# Given data
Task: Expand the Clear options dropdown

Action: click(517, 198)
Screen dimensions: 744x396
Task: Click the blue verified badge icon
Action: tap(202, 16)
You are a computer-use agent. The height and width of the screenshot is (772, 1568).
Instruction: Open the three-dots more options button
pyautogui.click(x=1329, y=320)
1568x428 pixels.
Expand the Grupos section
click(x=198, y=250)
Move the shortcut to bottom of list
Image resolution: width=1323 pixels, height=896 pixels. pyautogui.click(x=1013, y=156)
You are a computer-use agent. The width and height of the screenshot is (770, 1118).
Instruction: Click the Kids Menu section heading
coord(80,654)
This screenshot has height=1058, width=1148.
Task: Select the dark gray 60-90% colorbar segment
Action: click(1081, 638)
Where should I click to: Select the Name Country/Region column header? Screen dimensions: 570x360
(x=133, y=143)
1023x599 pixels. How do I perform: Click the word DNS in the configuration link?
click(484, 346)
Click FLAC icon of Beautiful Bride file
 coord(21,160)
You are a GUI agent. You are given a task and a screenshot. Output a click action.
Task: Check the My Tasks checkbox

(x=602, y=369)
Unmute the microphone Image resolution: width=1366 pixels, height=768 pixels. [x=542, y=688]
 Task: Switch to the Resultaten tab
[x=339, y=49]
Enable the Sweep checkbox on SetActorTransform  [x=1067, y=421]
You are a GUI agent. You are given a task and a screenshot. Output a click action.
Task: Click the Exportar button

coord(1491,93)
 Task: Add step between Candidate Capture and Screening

# What this task involves
Change every "checkbox" in the rows above to "check box", and leave everything else as it is.

# Response below
Task: Expand the Clear options dropdown

Action: click(517, 198)
Screen dimensions: 744x396
Task: Click the blue verified badge icon
Action: tap(202, 16)
You are a computer-use agent. The height and width of the screenshot is (772, 1568).
Instruction: Open the three-dots more options button
pyautogui.click(x=1329, y=320)
1568x428 pixels.
Expand the Grupos section
click(x=198, y=250)
Move the shortcut to bottom of list
Image resolution: width=1323 pixels, height=896 pixels. pyautogui.click(x=1013, y=156)
You are a computer-use agent. The width and height of the screenshot is (770, 1118).
Instruction: Click the Kids Menu section heading
coord(80,654)
This screenshot has height=1058, width=1148.
Task: Select the dark gray 60-90% colorbar segment
Action: click(1081, 638)
Where should I click to: Select the Name Country/Region column header? Screen dimensions: 570x360
(x=133, y=143)
1023x599 pixels. How do I perform: Click the word DNS in the configuration link?
click(484, 346)
Click FLAC icon of Beautiful Bride file
 coord(21,160)
You are a GUI agent. You are given a task and a screenshot. Output a click action.
Task: Check the My Tasks check box

(x=602, y=369)
Unmute the microphone Image resolution: width=1366 pixels, height=768 pixels. [x=542, y=688]
 Task: Switch to the Resultaten tab
[x=339, y=49]
Enable the Sweep check box on SetActorTransform  [x=1067, y=421]
You are a GUI agent. You are given a task and a screenshot. Output a click action.
Task: Click the Exportar button

coord(1491,93)
 Task: Add step between Candidate Capture and Screening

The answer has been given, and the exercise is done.